> [Exercise brief] Retype only what runs from the first line of the listing to the line holding "Task: Click help", both included. Do not retype the pictures.

> [Data provided]

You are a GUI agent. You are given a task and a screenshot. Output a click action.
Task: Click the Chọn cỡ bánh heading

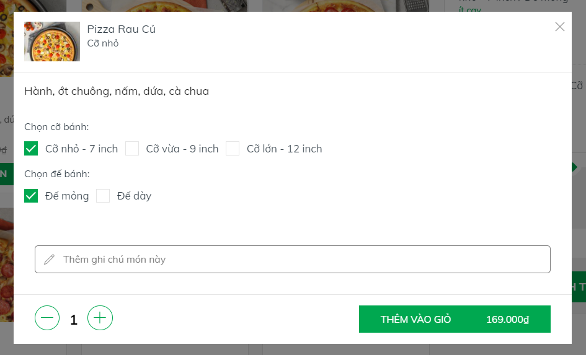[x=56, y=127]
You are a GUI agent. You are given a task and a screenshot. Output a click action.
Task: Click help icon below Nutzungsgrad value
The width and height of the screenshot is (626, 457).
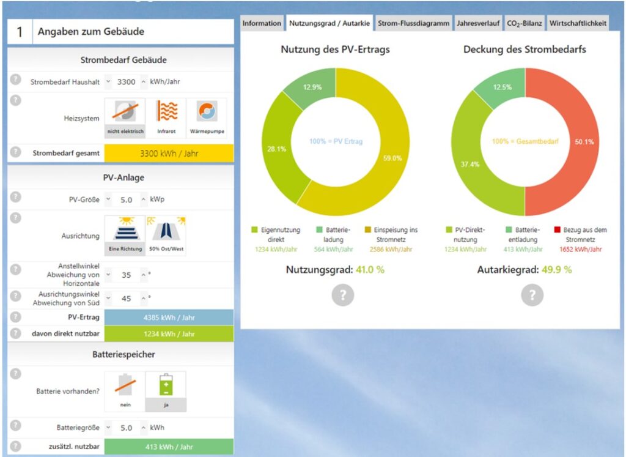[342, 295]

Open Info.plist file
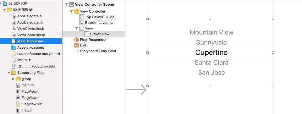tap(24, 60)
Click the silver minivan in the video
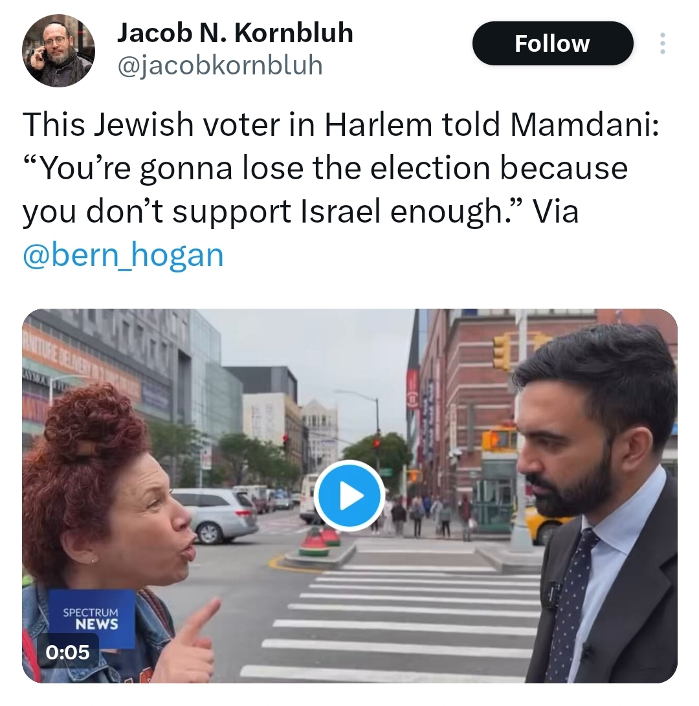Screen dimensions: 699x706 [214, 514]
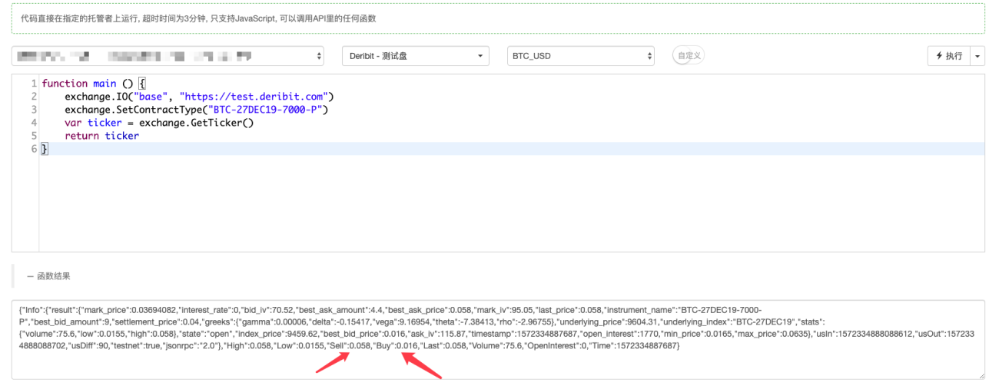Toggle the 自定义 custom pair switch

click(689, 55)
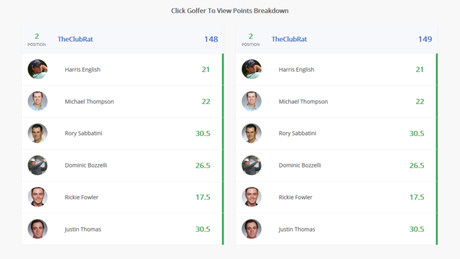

> [Answer]
You are a GUI agent. You are given a task and a screenshot. Output a click action.
Task: Click the Chọn cỡ bánh heading

[x=56, y=127]
You are a GUI agent. You are given a task and a screenshot. Output a click action.
Task: Click help icon below Nutzungsgrad value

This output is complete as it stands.